Just to check, try removing the last model.add(ELU())
and replace model.add(Dense(512))
with model.add(Dense(512, activation='linear'))
.
I already tried setting the activation to None, but I will definitely give that a go, thanks for your help.
in the view steering model.py file I found his error (ValueError: bad marshal data (unknown type code)) result when trying to execute the view steering model.py here is the result from the cmd prompt
Traceback (most recent call last): File "C:\Users\lenovo\Anaconda3\lib\site-packages\keras\utils\generic_utils.py ", line 229, in func_load raw_code = codecs.decode(code.encode('ascii'), 'base64') UnicodeEncodeError: 'ascii' codec can't encode character '\xe0' in position 46: ordinal not in range(128)

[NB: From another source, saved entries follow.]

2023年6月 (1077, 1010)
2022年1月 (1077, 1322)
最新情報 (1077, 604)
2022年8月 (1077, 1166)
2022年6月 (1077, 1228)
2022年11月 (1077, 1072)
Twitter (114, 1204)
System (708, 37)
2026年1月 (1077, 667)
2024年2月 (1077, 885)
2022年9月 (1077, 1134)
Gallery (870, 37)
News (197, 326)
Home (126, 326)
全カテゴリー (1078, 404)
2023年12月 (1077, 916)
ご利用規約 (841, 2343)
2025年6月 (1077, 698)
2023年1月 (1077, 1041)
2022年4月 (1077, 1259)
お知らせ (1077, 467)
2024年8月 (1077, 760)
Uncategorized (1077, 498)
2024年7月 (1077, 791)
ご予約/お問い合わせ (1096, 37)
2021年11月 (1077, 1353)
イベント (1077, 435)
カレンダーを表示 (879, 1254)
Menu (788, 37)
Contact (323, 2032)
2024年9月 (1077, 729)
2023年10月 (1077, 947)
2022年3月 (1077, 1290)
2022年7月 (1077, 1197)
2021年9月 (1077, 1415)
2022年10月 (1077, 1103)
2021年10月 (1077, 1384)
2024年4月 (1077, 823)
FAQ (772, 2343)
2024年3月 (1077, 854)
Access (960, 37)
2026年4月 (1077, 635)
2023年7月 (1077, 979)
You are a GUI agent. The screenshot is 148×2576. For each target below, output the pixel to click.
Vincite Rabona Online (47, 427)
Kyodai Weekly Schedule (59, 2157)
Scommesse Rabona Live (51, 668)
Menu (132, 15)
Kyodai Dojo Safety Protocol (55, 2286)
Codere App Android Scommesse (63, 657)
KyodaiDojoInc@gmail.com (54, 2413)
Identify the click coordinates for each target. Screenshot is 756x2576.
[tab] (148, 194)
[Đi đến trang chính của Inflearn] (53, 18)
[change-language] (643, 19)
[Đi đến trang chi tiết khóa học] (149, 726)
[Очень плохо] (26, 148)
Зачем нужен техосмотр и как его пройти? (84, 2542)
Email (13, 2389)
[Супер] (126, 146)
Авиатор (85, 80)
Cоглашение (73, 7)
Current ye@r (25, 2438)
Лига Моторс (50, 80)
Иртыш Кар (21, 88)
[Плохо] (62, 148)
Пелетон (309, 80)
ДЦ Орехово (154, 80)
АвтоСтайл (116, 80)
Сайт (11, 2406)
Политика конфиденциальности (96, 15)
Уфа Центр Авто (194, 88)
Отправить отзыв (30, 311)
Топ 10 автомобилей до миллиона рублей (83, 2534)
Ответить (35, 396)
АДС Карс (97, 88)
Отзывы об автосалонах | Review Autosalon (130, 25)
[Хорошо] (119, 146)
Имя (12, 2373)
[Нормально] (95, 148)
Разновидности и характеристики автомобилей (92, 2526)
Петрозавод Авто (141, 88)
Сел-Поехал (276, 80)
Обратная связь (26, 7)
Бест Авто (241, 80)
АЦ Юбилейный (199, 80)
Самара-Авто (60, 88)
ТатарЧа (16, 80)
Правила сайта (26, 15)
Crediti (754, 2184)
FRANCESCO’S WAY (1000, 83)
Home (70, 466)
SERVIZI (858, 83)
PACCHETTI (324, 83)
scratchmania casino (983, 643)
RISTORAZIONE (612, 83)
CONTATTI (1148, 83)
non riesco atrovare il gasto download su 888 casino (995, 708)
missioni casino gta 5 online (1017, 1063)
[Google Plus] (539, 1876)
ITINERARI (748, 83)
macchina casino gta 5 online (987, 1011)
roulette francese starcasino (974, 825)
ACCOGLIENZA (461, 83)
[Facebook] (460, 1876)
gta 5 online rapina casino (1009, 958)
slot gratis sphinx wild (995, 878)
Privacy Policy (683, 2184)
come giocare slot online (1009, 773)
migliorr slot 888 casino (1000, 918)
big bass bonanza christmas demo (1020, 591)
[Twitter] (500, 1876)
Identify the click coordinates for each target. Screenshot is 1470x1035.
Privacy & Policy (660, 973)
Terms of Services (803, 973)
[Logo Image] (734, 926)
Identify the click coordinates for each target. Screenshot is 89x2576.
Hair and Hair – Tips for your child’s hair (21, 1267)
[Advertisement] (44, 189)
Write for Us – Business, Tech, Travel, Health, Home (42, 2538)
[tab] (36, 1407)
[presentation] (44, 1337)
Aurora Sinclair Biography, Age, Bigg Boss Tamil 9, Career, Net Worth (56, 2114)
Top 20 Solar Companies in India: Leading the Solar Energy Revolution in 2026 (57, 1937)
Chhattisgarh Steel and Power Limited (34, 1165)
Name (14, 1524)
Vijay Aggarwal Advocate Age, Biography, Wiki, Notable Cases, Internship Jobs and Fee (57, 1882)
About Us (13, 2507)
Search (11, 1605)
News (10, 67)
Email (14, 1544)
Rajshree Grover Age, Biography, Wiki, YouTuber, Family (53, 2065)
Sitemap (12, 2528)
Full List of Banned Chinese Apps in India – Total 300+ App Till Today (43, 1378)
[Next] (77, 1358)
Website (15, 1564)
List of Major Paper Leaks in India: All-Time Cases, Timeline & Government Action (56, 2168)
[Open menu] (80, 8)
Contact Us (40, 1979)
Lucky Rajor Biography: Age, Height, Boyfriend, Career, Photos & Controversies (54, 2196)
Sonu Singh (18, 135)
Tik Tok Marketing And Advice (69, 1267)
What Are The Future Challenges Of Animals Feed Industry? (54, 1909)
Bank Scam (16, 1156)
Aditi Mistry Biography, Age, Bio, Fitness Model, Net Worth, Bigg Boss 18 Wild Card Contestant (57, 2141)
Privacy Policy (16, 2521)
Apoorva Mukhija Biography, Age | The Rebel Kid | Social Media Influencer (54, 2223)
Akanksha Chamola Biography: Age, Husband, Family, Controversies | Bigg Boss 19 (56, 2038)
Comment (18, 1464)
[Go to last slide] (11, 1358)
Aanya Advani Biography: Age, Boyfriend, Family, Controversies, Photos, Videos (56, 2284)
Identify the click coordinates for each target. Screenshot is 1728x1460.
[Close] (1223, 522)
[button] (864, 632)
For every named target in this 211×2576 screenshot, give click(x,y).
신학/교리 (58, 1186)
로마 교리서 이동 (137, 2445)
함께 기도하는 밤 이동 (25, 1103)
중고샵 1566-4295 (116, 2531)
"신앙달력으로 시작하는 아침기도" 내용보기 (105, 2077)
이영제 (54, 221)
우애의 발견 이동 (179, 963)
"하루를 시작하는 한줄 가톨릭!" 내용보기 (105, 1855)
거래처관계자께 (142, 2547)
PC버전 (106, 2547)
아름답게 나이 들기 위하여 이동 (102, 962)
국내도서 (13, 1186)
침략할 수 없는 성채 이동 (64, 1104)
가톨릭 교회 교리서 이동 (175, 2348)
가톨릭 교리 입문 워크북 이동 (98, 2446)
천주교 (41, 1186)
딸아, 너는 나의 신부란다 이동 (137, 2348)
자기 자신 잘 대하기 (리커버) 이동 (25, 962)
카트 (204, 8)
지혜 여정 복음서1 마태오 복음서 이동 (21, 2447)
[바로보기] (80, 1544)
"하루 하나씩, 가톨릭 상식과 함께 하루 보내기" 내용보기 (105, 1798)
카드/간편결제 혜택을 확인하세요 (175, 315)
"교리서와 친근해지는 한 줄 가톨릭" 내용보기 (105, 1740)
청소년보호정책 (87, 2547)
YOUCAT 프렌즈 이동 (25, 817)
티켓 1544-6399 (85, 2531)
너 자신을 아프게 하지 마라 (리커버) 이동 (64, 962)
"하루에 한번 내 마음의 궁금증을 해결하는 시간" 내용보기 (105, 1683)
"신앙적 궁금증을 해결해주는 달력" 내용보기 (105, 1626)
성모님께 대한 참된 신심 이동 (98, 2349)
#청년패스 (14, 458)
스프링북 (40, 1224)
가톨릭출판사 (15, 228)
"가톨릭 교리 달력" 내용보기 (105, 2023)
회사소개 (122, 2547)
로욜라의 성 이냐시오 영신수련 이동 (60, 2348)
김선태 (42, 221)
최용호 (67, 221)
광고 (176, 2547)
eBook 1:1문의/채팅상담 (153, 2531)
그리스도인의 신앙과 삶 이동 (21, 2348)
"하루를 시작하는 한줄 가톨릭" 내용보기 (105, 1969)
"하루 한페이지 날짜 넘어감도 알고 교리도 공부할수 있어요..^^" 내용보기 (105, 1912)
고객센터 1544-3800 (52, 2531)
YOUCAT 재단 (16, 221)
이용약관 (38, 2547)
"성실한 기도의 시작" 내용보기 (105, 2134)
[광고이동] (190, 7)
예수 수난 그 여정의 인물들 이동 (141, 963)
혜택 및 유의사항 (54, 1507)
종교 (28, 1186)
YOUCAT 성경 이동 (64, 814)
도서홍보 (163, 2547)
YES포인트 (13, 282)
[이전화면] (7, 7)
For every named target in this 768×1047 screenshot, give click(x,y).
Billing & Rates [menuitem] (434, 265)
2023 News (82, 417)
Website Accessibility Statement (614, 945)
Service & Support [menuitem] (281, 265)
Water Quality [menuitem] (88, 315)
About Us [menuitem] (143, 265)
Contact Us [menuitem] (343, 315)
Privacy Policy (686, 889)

During handling of the above exception, another exception occurred:
Traceback (most recent call last): File "view_steering_model.py", line 94, in model = model_from_json(json.load(jfile)) File "C:\Users\lenovo\Anaconda3\lib\site-packages\keras\models.py", line 349, in model_from_json return layer_module.deserialize(config, custom_objects=custom_objects) File "C:\Users\lenovo\Anaconda3\lib\site-packages\keras\layersinit.py", l ine 55, in deserialize printable_module_name='layer') File "C:\Users\lenovo\Anaconda3\lib\site-packages\keras\utils\generic_utils.py ", line 144, in deserialize_keras_object list(custom_objects.items()))) File "C:\Users\lenovo\Anaconda3\lib\site-packages\keras\models.py", line 1349, in from_config layer = layer_module.deserialize(conf, custom_objects=custom_objects) File "C:\Users\lenovo\Anaconda3\lib\site-packages\keras\layersinit.py", l ine 55, in deserialize printable_module_name='layer') File "C:\Users\lenovo\Anaconda3\lib\site-packages\keras\utils\generic_utils.py ", line 144, in deserialize_keras_object list(custom_objects.items()))) File "C:\Users\lenovo\Anaconda3\lib\site-packages\keras\layers\core.py", line 711, in from_config function = func_load(config['function'], globs=globs) File "C:\Users\lenovo\Anaconda3\lib\site-packages\keras\utils\generic_utils.py ", line 234, in func_load code = marshal.loads(raw_code) ValueError: bad marshal data (unknown type code)
Yeah I had the same problem, so I went ahead and re-wrote the graph myself and then loaded the weights from the .json file, however the mse is still very high.
Hi, I was able to train the model using the given code and data. The loss on the training data converges to ~350 however it appears that on Dev data the loss remains high (around 3500). This implies model overfitting and failure to generalize. Am I doing something wrong or are these the expected results using your code+data?